_Фрагмент текста_:
========================

Мы никому не завидуем в том, какими забавами он услаждает себя в тиши своей каморки или в выдуманном царстве небесном нового образца; однако из всех возможных забав штраусовская – самая удивительная, ибо он услаждает себя при помощи маленького жертвенного очага, в который невозмутимо швыряет самые возвышенные произведения немецкой нации, дабы их дымом кадить своим божкам. Вообразим себе на мгновение, что волей случая Героическая, Пасторальная и Девятая симфонии оказались в распоряжении нашего служителя граций, и в его власти теперь очистить образ мастера путем устранения «проблематичных продуктов», – кто бы сомневался, что он их сожжет? Так на самом деле и поступают штраусы наших дней: о художнике они желают слышать лишь в той мере, в какой он годится им в камердинеры, и знают разницу лишь между каждением и сожжением. Что ж, они могут себе это позволить; поражает лишь то, что эстетическое общественное мнение до такой степени бледно, неуверенно и совратимо, что без всяких возражений мирится с таким выставлением напоказ ничтожнейшего филистерства, что даже не способно ощутить комизм сцены, в которой магистришка антиэстетики выступает судьей над Бетховеном. Что же касается Моцарта, то тут поистине справедливо сказанное Аристотелем о Платоне: «Низкий человек не имеет права даже хвалить его». Здесь же утрачен всякий стыд, как публикой, так и магистром: ему не только позволяют публично чураться величайших и чистейших свершений германского гения, как если б он узрел нечто непристойное и безбожное, но даже и радуются его откровенным исповедям и признаниям грехов, – особенно из-за того, что он признает грехи, совершенные не им, а, как ему представляется, великими гениями. А что если и в самом деле наш магистр всегда прав, – думает его преданный читатель, подчас испытывая, правда, прилив некоторого сомнения. Он же сам стоит здесь, улыбающийся и уверенный, разглагольствуя, проклиная и благословляя, сам перед собою подметая пол шляпой, и в каждое мгновение готовый сказать то же, что герцогиня Де Лафорт говорила мадам де Сталь: «Должна признаться, моя дорогая подруга, я не знаю никого, кроме себя, кто бы постоянно оказывался прав».

========================

_Предоставленные данные_:
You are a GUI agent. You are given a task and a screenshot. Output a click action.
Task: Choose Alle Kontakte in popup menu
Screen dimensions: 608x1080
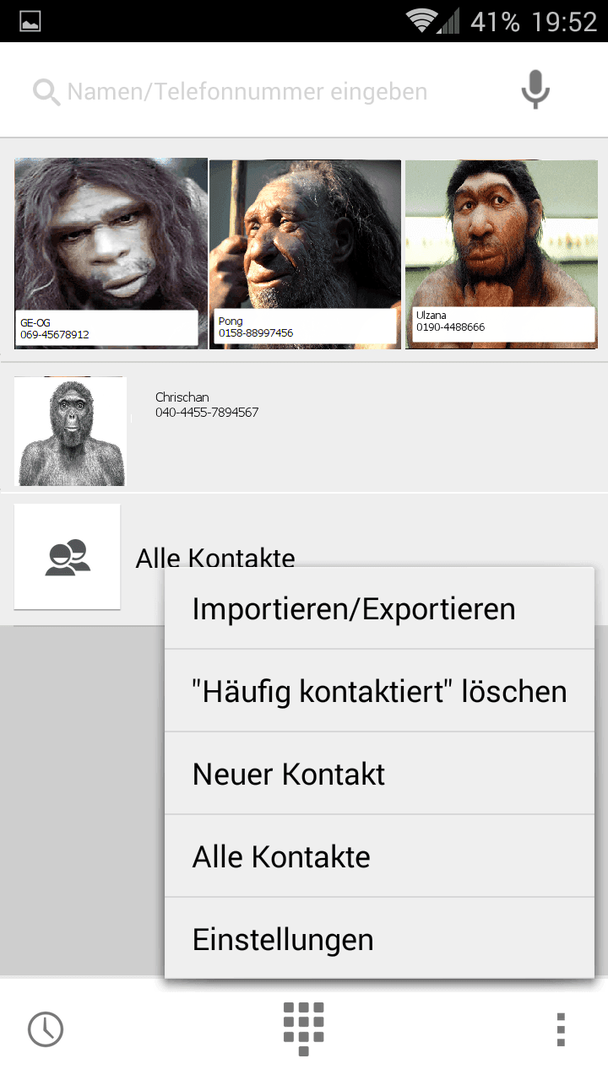(379, 856)
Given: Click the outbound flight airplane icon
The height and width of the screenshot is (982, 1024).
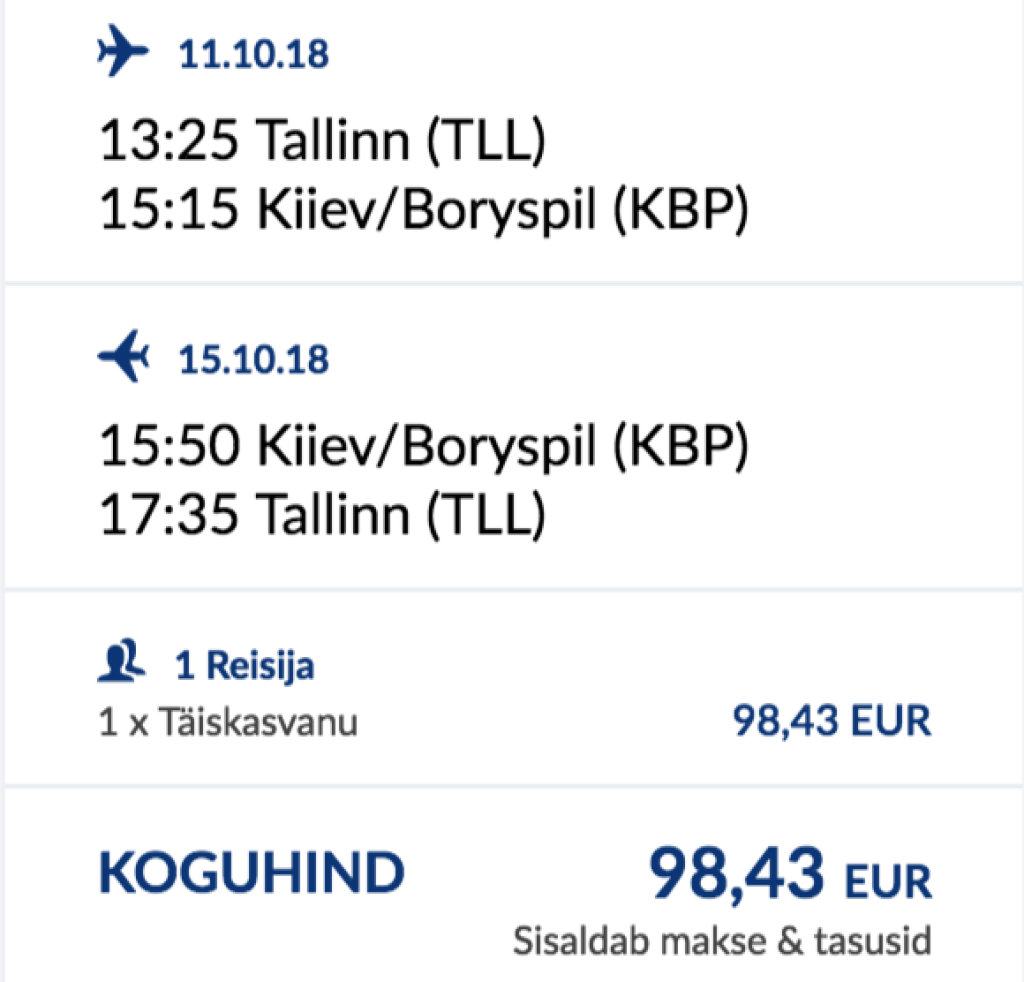Looking at the screenshot, I should 123,53.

========================

_Задание 1_: Можете изложить суть отрывка о Штраусе в двух предложениях?
_Задание 2_: Как можно сжато переписать в виде списка абзац отрывка о Штраусе, начинающийся словами «Мы никому не завидуем», сохранив его основные факты?
_Задание 3_: Можете продолжить отрывок о Штраусе сразу после его последней фразы?
Эти материалы для работы не понадобятся.

_Поле ответа 1_: В отрывке высмеивается Штраус, который ради собственной забавы бросает возвышенные произведения немецкой нации в «жертвенный очаг» и ценит художника лишь в той мере, в какой тот годится ему в камердинеры. Еще удивительнее эстетическое общественное мнение: оно без возражений мирится с этим филистерством, не замечает комизма суда «магистришки антиэстетики» над Бетховеном и даже радуется его самоуверенным признаниям.

_Поле ответа 2_:
- Забава Штрауса в том, чтобы швырять возвышенные произведения немецкой нации в маленький жертвенный очаг и кадить их дымом своим божкам.
- Окажись у него Героическая, Пасторальная и Девятая симфонии, он, несомненно, сжег бы их как «проблематичные продукты».
- Нынешние штраусы признают художника лишь как камердинера и различают только каждение и сожжение.
- Эстетическое общественное мнение бледно, неуверенно и совратимо: оно мирится с этим филистерством и не видит комизма в том, что «магистришка антиэстетики» судит Бетховена.
- О Моцарте верны слова Аристотеля о Платоне: низкий человек не имеет права даже хвалить его.
- Публика позволяет магистру чураться величайших свершений германского гения и радуется его признаниям грехов, которые, по его представлению, совершили великие гении.
- Преданный читатель лишь изредка испытывает сомнение в его правоте.
- Сам магистр самоуверенно разглагольствует и готов повторить слова герцогини де Лафорт: он не знает никого, кроме себя, кто бы постоянно оказывался прав.

_Поле ответа 3_:
 

6

Труп – прекрасная мысль для червя, а червь – ужасная мысль для всего живого. Черви представляют себе свое царство небесное в виде жирного тела, профессора философии – как копание в шопенгауэровских внутренностях, и покуда есть грызуны, будет существовать и рай для грызунов. Тем самым мы ответили на наш первый вопрос: как представляет себе исповедник новой веры свое царство небесное? Штраусовский филистер хозяйничает в произведениях наших великих поэтов и композиторов, как червь, который живет путем разрушения, восхищается путем пожирания и поклоняется путем переваривания.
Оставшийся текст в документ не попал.